Non, elle escomptait apporter son aide, au lieu de la demander. Tendre la main à ses homologues, et tendre sa lame aux entités absurdes qui cherchaient à les blesser. Elle se voyait déjà arpenter les champs désolés, parcourir les verts pâturages et contribuer à l'effort commun, de sorte à ce que lorsque l'humanité fleurira de nouveau, elle puisse se targuer d'avoir aidé à en protéger les bourgeons.
Son aide, toute diligente et loyale fusse-t-elle, se vit toutefois gentiment éconduite, lorsqu'elle se présenta au poste de recrutement avec un bandeau sur les yeux et de la crasse dans les cheveux. Le soleil était pour elle plus effroyable opposant encore que les Abysses et leurs apôtres, une fragilité qui la priverait des opérations routinières, et suscita d'ailleurs quelques moqueries de la part des recruteurs. Elle était frêle, vaguement prodigieuse à l'escrime, avait péniblement survécu à son année de service et manquait terriblement de contrôle vis à vis de sa magie. Que pouvait-on en tirer, sinon de la chair à canon ? Le couperet chuta alors : « Réserviste. Suivant. »

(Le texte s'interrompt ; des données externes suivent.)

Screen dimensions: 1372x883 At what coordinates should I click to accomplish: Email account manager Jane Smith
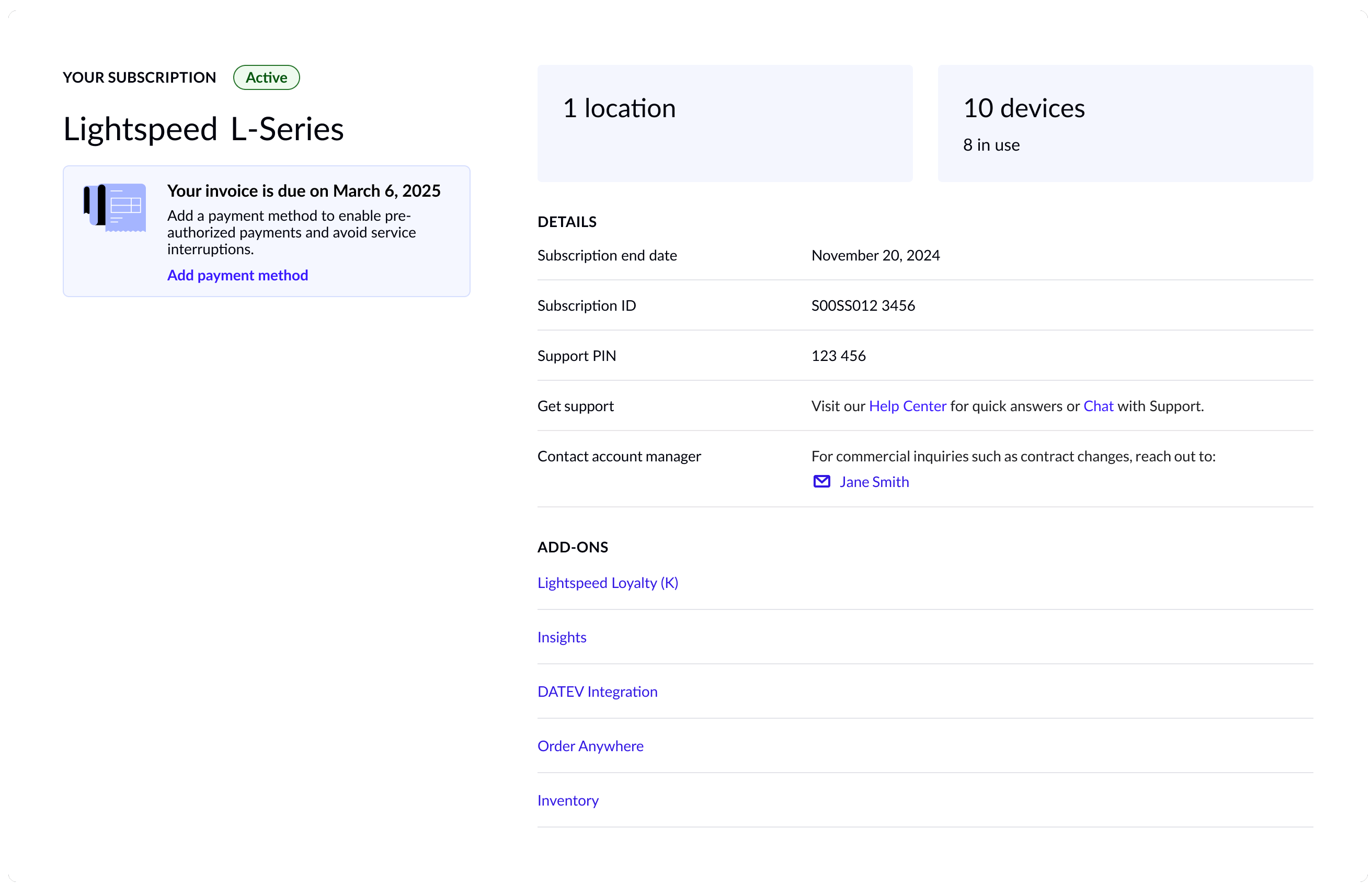pyautogui.click(x=873, y=482)
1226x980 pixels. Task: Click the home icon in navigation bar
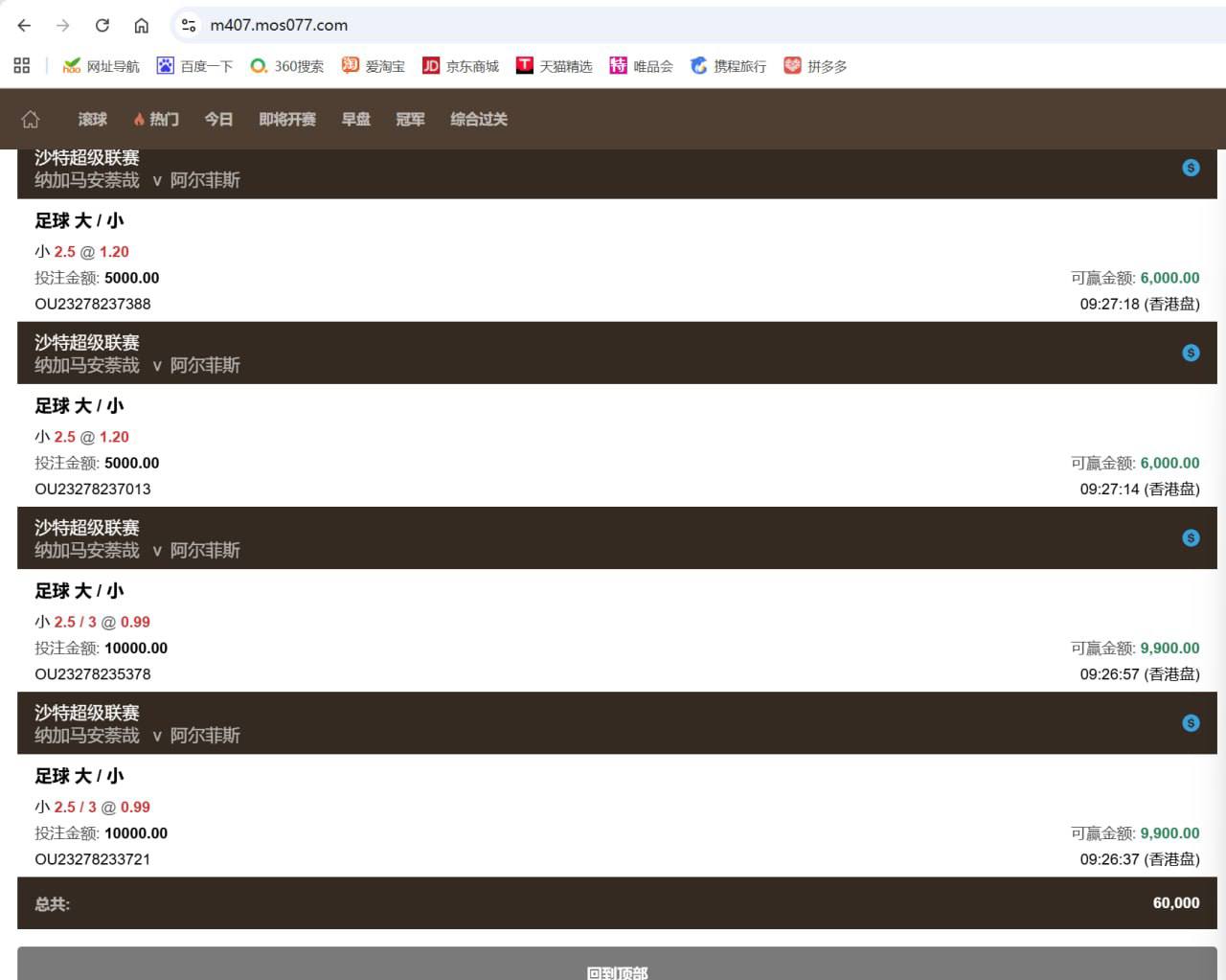pyautogui.click(x=31, y=119)
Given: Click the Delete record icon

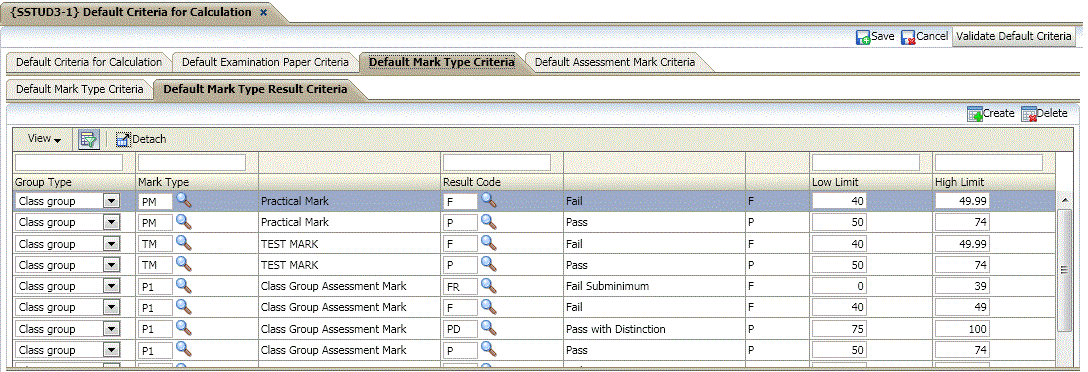Looking at the screenshot, I should 1028,114.
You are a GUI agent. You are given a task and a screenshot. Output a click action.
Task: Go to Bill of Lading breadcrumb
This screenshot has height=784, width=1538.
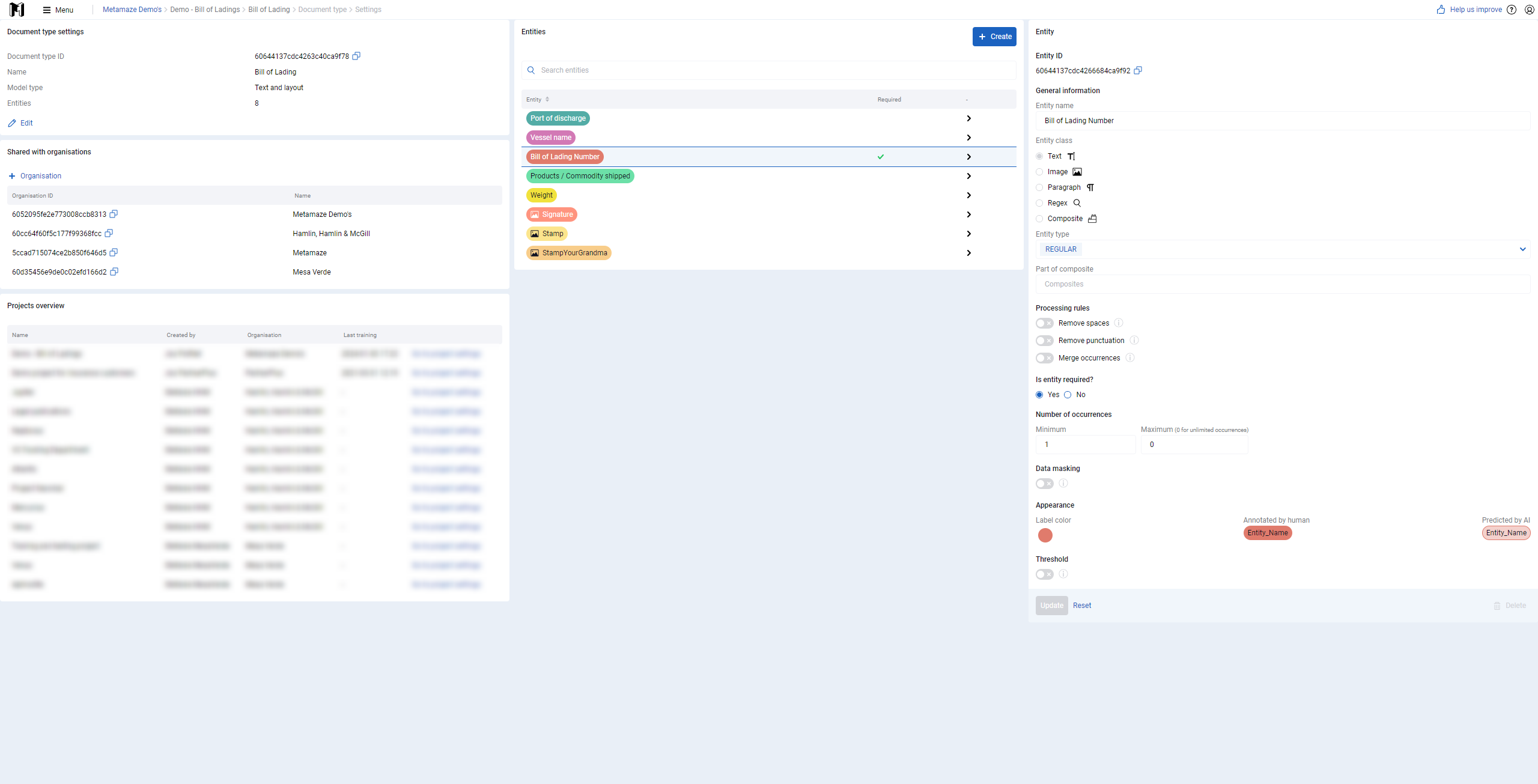269,10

Le temps devint morose à mesure que l'injustice enserrait son cœur d'hirondelle. Ne pouvant plus supporter les regards en coin et d'être celle qui échoua où tout le monde réussissait, elle disparut un soir d'hiver à la faveur de la nuit, quittant pour de bon l'orphelinat et son maudit plafond éventré. Elle enchaîna les jours grâce à la charité des citoyens et trouva sa rédemption non pas auprès de l'armée, mais au cœur des sphères moins fréquentables, ces zones grises où la validité d'une mission ne se mesurait pas à son sens moral.
C'est ainsi dans l'urgence, et motivée par sa propre survie, qu'elle fit fleurir son potentiel et en révéla l'étendue réelle. L'efficacité perdant de sa contingence, il lui fallut affronter la dureté du monde, une catastrophe après l'autre, les nuits tantôt passées sous la toile d'une tente miteuse, tantôt à la belle étoile, avec une brique déchaussée comme oreiller et un chat errant comme colocataire.
Elle qui s'était entichée de la compagnie des aigles et de l'espoir trouva finalement sa place parmi les rats et les mécréants. Un milieu auquel elle s'accoutuma, assez pour s'y forger une réputation et s'autoriser quelques coups d'éclat. Des cambriolages mouvementées, quelques escarmouches malheureuses avec la Milice, des opérations peu scrupuleuses publiée par la pègre. La malheureuse apprit à répandre la violence, et à perdre quelques plumes au passage. Il y avait néanmoins cette valeur, ce vestige des premières ambitions qu'elle n'abandonna jamais vraiment, cette idée selon laquelle elle se refuserait toujours à commettre l'irréparable et ôter la vie à autrui. Même ce fameux jour, où plutôt que de simplement faire couler le sang, elle y trempa les lippes.